* START TEXT TO READ *

Otto III, Duke of Brunswick-Lüneburg, Lord of Harburg (20 March 1572 in Harburg – 4 August 1641 in Harburg) was a titular Duke of Brunswick-Lüneburg and ruler of the apanage Brunswick-Harburg.

Life 
Otto was a son of Duke Otto II of Brunswick-Harburg (1528-1603) from his second marriage, with Hedwig (1535-1616), the daughter of Count Enno II of East Frisia.

After the death of his brother Christopher in 1606, Otto III and his brother William Augustus ruled Harburg jointly.  Their joint reign was described as harmonious.  In a treaty of 11 January 1630, the brothers renounced their right to succeed in Brunswick-Lüneburg, in favour of Christian, in exchange for Christian paying their debts, which exceeded .

* END TEXT TO READ *
* START RAW DATA *

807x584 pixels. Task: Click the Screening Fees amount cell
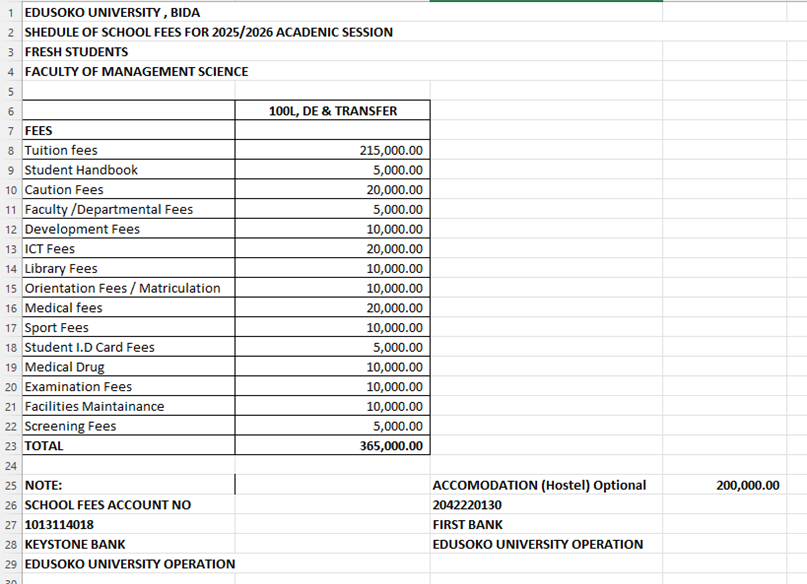[x=390, y=426]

* END RAW DATA *

• [YOUR TASKS]
1) Summarize the biography of Otto III of Brunswick-Harburg in two sentences.
2) Go on with the biography of Otto III of Brunswick-Harburg from the point where it stops.

• [RESPONSES FOR EACH TASK]
1) Otto III (1572–1641) was a titular Duke of Brunswick-Lüneburg and ruler of the apanage Brunswick-Harburg, a son of Duke Otto II from his marriage to Hedwig, daughter of Count Enno II of East Frisia. After his brother Christopher died in 1606, he ruled Harburg jointly with his brother William Augustus in a reign described as harmonious, and in a treaty of 11 January 1630 the two renounced their right to succeed in Brunswick-Lüneburg in favor of Christian, who in exchange would pay their debts.

2)
On 14 April 1621 in Wolfenbüttel, Otto III married Hedwig (1580-1657), the daughter of Duke Julius of Brunswick-Wolfenbüttel.  This marriage remained childless.

References 
 August B. Michaelis and Julius Wilhelm Hamberger: Einleitung zu einer volständigen Geschichte der Chur- und Fürstlichen Häuser in Teutschland, vol. 1, Meyer, 1759, p. 121
 Vaterländisches Archiv für hannoverisch-braunschweigische Geschichte, Herold & Wahlstab, 1835, pp. 129, 401 ff, 422, and 424

Footnotes

Princes of Lüneburg
1572 births
1641 deaths
People from Harburg (district)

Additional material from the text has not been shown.